Back to roots in design and function. The Ford Explorer’s new looks go back to its roots, bringing in a more truck-like design SUV buyers crave. This flies in the face of most of the crossover segment, which includes mostly swoopy designs that have abandoned any resemblance to yesteryear’s SUVs.
The Explorer also looks to the past with its new platform. Instead of sitting atop a front-wheel-drive platform like most crossovers, the Explorer boasts a rear-wheel-drive platform with optional four-wheel drive.

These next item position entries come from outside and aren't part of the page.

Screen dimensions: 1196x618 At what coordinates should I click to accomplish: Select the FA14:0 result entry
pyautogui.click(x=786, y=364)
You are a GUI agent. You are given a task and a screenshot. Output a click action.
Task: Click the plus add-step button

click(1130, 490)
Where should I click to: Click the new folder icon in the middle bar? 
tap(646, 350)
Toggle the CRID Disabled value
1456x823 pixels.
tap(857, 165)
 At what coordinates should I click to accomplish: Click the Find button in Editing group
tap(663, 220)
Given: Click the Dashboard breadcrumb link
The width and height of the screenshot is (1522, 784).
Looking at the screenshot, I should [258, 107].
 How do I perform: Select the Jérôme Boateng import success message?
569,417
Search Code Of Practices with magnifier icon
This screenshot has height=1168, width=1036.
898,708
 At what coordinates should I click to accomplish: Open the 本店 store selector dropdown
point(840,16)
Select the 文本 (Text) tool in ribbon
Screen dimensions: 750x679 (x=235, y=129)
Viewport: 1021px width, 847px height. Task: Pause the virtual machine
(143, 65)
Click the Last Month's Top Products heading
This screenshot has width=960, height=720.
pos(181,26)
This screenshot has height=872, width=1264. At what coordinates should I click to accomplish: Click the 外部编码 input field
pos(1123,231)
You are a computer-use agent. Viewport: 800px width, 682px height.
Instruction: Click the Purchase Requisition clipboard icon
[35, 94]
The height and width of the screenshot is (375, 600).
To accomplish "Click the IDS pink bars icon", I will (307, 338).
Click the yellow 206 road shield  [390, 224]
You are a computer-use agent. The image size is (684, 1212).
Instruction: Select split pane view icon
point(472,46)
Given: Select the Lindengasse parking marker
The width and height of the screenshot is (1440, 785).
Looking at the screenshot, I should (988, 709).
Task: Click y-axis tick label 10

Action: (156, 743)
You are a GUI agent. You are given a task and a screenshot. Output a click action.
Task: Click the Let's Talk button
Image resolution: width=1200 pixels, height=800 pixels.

New, more advanced engine options. Another huge update for the Ford Explorer is an advanced line of engine options that deliver fantastic performance. In its base trim, the Explorer’s turbocharged 2.3-liter four-cylinder delivers 300 horsepower and 310 pound-feet of torque. The Platinum trim uses a 3.0-liter twin-turbo V6 with 365 hp and 380 lb-ft.
The Explorer also gains a new performance version, the ST. The Explorer ST uses the Platinum trim’s twin-turbo 3.0-liter V6, but Ford milked 400 hp and 415 lb-ft of torque from it. On top of its additional power, the ST gains a stiffer suspension and simulated engine noise in the cabin.
Standing out from others in its class is the new Limited Hybrid model that uses a 3.3-liter V6 and an electric motor to produce plenty of pop at 318 hp and 322 lb-ft of torque.
Final thoughts. With its long list of engine options that deliver plenty of power, up to a 5,600-pound towing capacity, a truck-like exterior, and a slick, feature-packed cabin, the 2020 Ford Explorer is a great option for most crossover buyers.
That said, its design may turn off buyers looking for the typical sleek crossover, and the Limited Hybrid will disappoint buyers seeking maximum fuel efficiency. With only an EPA-estimated 28 miles per gallon combined, the hybrid variant emphasizes performance and capability more than fuel economy.